CHALLENGE → Which lines in the records below contain the word "your"? Pull out each of them in full.
((
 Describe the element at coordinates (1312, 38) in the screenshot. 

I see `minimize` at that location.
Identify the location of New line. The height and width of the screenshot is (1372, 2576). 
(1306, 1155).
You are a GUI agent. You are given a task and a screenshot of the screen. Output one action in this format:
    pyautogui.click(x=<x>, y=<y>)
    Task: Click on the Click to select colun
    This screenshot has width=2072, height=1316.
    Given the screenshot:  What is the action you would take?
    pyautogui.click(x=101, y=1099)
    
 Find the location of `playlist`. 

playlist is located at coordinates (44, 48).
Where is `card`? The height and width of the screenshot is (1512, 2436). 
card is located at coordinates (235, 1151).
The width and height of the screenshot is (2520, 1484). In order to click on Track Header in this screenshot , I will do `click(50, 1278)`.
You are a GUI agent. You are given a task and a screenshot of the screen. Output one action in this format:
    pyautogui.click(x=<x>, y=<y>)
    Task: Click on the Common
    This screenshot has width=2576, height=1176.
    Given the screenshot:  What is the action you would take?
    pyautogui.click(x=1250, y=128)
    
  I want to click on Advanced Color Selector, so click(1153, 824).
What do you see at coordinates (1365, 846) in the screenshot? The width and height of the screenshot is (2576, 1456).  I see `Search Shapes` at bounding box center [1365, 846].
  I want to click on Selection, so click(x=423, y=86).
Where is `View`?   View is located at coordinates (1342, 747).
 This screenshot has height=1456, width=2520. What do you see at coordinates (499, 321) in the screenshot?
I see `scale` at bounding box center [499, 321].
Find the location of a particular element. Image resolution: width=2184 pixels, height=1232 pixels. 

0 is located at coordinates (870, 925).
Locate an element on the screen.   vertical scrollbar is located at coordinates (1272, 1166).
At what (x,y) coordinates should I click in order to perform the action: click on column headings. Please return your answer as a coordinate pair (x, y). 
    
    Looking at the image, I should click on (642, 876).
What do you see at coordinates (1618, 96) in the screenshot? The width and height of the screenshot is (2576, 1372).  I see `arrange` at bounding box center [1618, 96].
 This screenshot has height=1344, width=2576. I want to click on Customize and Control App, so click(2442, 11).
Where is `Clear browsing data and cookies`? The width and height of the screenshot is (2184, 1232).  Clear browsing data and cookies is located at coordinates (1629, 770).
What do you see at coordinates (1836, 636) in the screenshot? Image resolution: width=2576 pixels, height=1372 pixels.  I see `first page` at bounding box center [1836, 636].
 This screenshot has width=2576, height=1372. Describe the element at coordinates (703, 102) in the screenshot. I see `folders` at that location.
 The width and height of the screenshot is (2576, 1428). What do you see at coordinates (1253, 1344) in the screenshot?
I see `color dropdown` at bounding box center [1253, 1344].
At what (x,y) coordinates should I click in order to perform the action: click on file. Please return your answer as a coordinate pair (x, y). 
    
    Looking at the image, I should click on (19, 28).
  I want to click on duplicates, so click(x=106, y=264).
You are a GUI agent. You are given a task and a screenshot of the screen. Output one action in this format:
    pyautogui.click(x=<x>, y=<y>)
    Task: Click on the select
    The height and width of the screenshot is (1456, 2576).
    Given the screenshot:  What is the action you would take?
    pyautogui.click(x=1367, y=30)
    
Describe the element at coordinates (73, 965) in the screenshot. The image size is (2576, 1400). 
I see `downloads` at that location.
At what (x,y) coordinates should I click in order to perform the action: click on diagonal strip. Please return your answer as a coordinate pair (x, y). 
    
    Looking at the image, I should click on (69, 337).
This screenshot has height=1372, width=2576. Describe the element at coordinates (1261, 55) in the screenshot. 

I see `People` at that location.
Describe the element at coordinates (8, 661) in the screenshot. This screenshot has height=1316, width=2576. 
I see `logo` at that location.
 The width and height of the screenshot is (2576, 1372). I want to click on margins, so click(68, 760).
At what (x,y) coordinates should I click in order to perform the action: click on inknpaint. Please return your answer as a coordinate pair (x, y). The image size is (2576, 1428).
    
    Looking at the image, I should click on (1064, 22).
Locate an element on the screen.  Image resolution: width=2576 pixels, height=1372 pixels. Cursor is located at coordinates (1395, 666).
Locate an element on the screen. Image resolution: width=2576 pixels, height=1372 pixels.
))
OUTPUT OF THE TASK →
At what (x,y) coordinates should I click in order to perform the action: click on column headings. Please return your answer as a coordinate pair (x, y). 
At what (x,y) coordinates should I click in order to perform the action: click on file. Please return your answer as a coordinate pair (x, y). 
At what (x,y) coordinates should I click in order to perform the action: click on diagonal strip. Please return your answer as a coordinate pair (x, y). 
At what (x,y) coordinates should I click in order to perform the action: click on inknpaint. Please return your answer as a coordinate pair (x, y). The image size is (2576, 1428).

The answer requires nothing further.